Bereits nach Twitters erstem Schritt hatte Trump den großen Social-Media-Plattformen mit massiven Konsequenzen gedroht. Am Donnerstag unterzeichnete er eine Executive Order, die den Unternehmen zumindest in der Theorie massiven Ärger bereiten könnte. Die Administration forderte den staatlichen Kommunikationsaufseher FCC und die Verbraucherschutzbehörde FTC dazu auf, eine gesetzliche Regelung aus dem Jahr 1996, die Section 230 des Communications Decency Acts, „klarzustellen“. Die Provision sieht vor, dass Online-Dienste nicht für von Nutzern veröffentlichte Inhalte haftbar gemacht werden können. Gleichzeitig gibt sie den Plattformen das Recht, gegen einzelne Nutzer und Inhalte vorzugehen, wenn diese aus ihrer Sicht gegen die Regeln der Unternehmen verstoßen.
Trump wünscht sich, dass dieser Rechtsschutz aufgeweicht wird.
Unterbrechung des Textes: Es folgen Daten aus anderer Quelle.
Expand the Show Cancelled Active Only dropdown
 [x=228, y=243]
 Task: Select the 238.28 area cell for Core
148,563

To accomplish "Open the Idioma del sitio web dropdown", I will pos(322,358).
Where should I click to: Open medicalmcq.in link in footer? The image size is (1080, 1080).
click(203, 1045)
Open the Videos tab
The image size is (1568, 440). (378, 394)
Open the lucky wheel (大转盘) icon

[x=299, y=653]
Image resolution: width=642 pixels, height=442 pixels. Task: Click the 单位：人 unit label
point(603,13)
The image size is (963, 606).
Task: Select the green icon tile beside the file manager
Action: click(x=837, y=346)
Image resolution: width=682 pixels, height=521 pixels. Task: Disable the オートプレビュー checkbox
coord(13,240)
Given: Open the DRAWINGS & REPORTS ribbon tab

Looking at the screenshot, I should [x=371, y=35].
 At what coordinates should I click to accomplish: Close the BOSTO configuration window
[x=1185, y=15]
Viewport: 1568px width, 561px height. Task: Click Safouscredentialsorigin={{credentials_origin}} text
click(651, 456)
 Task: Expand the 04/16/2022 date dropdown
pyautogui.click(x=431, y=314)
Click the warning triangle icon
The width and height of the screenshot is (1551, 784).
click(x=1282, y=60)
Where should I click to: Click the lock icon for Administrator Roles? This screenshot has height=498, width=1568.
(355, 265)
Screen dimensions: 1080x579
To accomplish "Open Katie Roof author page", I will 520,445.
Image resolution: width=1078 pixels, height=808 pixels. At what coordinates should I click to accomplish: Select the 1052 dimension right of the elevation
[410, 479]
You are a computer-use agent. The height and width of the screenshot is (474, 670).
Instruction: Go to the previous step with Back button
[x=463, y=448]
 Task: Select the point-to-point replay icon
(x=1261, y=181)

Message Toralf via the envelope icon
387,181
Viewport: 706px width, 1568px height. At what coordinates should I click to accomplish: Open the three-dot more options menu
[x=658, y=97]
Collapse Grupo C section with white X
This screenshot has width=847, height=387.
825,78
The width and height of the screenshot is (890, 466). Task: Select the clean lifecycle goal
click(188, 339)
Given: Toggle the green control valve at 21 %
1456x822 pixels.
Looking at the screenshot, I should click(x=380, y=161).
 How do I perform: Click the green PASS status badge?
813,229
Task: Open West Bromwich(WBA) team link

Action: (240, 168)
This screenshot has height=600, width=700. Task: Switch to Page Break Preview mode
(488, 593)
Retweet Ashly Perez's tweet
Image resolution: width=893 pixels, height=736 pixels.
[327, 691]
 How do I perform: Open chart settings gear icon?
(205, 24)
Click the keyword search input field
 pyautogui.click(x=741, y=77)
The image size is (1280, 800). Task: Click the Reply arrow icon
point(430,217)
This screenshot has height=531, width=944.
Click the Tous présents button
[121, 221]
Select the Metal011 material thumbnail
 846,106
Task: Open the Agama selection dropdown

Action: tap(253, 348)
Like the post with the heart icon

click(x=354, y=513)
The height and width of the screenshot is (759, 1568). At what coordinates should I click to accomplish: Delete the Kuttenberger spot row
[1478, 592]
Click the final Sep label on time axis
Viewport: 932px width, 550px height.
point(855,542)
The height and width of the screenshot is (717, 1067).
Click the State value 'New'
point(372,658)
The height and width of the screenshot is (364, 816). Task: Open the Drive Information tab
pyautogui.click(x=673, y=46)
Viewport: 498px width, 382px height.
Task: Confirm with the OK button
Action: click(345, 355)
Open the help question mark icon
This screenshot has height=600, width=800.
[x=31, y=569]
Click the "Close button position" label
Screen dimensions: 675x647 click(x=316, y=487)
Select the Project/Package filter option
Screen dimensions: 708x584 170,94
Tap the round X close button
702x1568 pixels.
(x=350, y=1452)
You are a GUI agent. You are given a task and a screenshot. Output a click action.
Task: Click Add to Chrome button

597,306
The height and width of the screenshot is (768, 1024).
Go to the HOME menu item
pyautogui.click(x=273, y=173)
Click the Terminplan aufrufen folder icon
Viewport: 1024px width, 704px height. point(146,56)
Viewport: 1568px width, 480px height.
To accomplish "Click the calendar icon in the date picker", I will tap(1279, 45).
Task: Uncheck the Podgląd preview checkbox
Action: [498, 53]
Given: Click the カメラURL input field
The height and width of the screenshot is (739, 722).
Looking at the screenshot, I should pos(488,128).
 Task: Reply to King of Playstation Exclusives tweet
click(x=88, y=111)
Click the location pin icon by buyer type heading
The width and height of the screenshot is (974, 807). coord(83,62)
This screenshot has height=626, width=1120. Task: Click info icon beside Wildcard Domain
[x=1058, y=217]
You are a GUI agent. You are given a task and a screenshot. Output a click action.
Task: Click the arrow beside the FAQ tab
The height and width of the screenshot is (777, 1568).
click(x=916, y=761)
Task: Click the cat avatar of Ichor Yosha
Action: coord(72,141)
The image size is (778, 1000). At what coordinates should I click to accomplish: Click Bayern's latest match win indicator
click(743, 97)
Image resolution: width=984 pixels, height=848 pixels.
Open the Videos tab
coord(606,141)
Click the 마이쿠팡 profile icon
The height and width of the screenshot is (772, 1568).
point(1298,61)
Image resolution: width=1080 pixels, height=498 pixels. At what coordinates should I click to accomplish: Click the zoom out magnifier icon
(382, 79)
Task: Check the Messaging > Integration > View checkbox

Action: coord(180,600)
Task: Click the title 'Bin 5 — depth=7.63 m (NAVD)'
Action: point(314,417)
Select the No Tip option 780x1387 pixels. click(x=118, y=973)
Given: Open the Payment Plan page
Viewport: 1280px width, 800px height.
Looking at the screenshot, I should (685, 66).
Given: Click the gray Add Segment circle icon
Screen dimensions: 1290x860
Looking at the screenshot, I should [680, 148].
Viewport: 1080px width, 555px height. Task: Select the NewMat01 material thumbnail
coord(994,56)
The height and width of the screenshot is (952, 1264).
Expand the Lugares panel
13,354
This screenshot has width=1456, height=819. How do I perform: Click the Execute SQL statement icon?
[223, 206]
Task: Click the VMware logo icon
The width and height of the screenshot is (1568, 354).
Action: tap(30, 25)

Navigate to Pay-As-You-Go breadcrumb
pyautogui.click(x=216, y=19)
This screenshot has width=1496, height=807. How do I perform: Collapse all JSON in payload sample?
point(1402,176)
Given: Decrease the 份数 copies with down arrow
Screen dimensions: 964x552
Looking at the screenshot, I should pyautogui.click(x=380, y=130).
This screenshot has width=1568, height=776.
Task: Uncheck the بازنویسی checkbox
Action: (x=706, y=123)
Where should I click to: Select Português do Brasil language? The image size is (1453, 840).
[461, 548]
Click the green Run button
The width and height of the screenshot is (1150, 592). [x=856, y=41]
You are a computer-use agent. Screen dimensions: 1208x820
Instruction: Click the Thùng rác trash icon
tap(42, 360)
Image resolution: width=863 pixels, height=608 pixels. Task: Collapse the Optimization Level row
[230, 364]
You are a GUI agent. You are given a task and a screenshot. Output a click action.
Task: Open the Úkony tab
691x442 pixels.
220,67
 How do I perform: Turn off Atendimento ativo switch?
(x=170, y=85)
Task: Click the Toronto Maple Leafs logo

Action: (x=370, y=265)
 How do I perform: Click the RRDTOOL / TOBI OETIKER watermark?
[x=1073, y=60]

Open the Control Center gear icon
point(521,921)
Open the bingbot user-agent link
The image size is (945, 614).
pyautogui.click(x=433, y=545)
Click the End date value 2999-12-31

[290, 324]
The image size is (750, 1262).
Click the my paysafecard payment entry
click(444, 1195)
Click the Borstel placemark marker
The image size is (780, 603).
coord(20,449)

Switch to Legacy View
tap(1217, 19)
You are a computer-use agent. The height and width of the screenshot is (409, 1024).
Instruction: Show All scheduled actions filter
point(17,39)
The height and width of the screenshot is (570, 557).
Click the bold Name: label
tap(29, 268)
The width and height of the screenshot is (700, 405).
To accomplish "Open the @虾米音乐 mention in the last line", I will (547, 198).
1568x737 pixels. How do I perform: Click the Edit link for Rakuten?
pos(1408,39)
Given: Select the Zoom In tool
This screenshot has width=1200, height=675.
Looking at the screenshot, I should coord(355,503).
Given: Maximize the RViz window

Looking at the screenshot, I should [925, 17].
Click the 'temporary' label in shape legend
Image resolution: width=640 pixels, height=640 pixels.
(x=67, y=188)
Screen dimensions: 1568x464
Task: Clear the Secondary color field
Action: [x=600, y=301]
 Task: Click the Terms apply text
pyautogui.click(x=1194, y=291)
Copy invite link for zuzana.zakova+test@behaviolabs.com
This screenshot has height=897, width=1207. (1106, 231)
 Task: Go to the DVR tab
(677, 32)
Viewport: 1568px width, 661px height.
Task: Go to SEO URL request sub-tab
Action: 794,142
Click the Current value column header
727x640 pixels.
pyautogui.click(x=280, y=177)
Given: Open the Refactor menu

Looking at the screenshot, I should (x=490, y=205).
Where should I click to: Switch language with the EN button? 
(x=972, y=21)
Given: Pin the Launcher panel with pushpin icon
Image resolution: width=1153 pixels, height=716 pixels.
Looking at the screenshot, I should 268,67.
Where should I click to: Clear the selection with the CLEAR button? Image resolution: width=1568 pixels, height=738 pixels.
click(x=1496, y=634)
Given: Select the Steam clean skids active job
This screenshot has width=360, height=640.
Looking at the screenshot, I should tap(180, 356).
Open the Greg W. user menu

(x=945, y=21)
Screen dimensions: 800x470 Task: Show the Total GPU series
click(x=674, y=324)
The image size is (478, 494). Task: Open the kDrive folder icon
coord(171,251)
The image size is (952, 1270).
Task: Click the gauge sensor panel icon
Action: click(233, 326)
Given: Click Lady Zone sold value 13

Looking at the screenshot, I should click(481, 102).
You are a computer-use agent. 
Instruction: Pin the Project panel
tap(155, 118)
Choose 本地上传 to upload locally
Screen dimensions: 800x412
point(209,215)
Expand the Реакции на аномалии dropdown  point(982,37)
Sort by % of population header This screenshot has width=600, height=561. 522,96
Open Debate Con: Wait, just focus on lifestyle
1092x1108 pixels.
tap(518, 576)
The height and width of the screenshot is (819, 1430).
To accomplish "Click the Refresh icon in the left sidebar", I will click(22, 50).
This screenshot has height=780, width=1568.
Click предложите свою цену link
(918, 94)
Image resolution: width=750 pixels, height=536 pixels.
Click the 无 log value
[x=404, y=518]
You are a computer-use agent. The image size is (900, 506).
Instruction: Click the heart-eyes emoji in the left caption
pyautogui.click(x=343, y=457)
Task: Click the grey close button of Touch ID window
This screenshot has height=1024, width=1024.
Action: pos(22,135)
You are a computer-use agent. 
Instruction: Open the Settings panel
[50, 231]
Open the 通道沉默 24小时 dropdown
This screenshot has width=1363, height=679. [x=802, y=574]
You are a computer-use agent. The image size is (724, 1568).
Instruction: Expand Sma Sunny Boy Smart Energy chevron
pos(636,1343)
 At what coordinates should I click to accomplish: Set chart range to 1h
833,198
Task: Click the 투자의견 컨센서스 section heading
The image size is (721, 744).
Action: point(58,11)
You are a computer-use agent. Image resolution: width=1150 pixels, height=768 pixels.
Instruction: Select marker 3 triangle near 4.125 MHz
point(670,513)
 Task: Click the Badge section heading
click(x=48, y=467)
Sollte es dazu kommen, könnten die Social-Media-Riesen künftig zumindest in der Theorie für jeden Hass-Post oder falsche Tatsachenbehauptung auf ihren Diensten verklagt werden. Als Reaktion würden die Unternehmen wohl viel stärker gegen Inhalte vorgehen, die sie als möglicherweise justiziabel einschätzen.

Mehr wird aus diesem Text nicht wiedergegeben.